One of the most promising uses of aptamers is in the electrochemical detection of biomarkers for point-of-care (POC) diagnostics for diseases. In order to utilize such aptamers as molecular receptors in the electrochemical sensors, they must be securely immobilized to the surface of the working electrode so that the specific binding between the target and the aptamer can be transduced into a measurable electrical signal. Sophisticated surface chemistries such as thiol-gold binding or carbodiimide cross-linker chemistry (i.e. EDC/NHS coupling) are often used to covalently attach aptamers to the electrodes. However, such surface chemistries make the fabrication of the aptamer-based sensors difficult in terms of mass production or microscale aptamer array development. In our approach, a simpler immobilization technique is proposed to functionalize the electrode with aptamers.

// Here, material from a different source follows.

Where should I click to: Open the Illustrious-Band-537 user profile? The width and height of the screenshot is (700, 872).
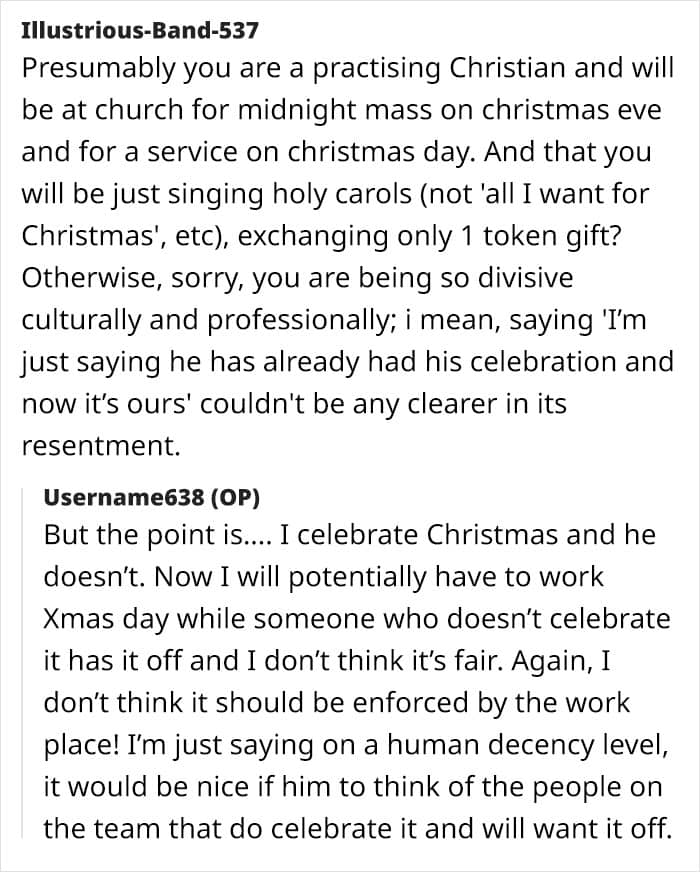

In this work, we make use of the pi-pi stacking forces between carbon nanotubes (CNTs) and aptamers to immobilize the aptamers onto the electrode surface. The fabrication procedure is illustrated in Figure 1. First, CNT-aptamer liquid suspension is prepared by mixing CNT and aptamers in deionized water and sonicating until the mixture is fully dispersed. A small droplet of the prepared solution is then deposited on the working electrode of the screen-printed carbon electrode (SPCE) and is left to dry a hot plate. The detection principle of the biosensor is illustrated in Figure 2 where the lysozyme-binding aptamers were used. Due to the strong affinity between a CNT and a DNA, aptamers tend to wrap around the CNTs as the hydrophobic DNA bases of the aptamer interact with the sidewall of the CNTs via pi-stacking. Hence, as shown in Figure 2(a), the charge transfer from the redox probe to the electrode is hindered due to the negatively charged phosphate backbone of the oligonucleotide wrapping around the CNT, hence causing electrical insulation. As the SPCEs are exposed to the target protein (lysozyme), the aptamer unbinds itself (partially or entirely) from the CNT due to the conformational changes caused by the specific recognition of lysozyme as illustrated in Figure 2(b). This enhances the charge transfer rate from the redox probe in the solution to the electrode.
Figure 3 shows the Nyquist plots obtained from the electrochemical impedance spectroscopy (EIS) measurements before and after incubation with the solution containing 0, 1, 5, and 10 µg/mL of lysozyme. The radius of the semicircle in the plot indicates the charge transfer resistance of the redox probe (ferro/ferricyanide) at the electrode. The results show that the aptamer-lysozyme binding causes a decrease in the charge transfer resistance (Rct) because of the conformational change of the aptamers. Figure 4(a) shows the post-lysozyme exposure Nyquist curves for different lysozyme concentrations which represents that the degree of Rct change correlates with the lysozyme concentration. Figure 4 (b) shows the calibration curve of the EIS-based lysozyme sensor under exposure to various concentrations of 3 different types of proteins. The plot shows that Rct change is proportional to the lysozyme concentration whereas the other two proteins does not cause significant Rct change.
We also characterized the selectivity of our lysozyme biosensor against other protein biomarkers such as thrombin and bovine serum albumin (BSA). Figure 5 presents the relative response (charge transfer resistance) for the three types of proteins with concentrations of 1, 5, and 10 µg/mL. The sensor response is most pronounced for the lysozyme detection while the other two proteins yield minimal responses. This high specificity arises from the high affinity of the anti-lysozyme aptamer. An increase in the charge transfer resistance for BSA at 10 µg/mL can be attributed to the non-specific adsorption to the electrode which further increases the charge transfer resistance of the redox probe at the electrode.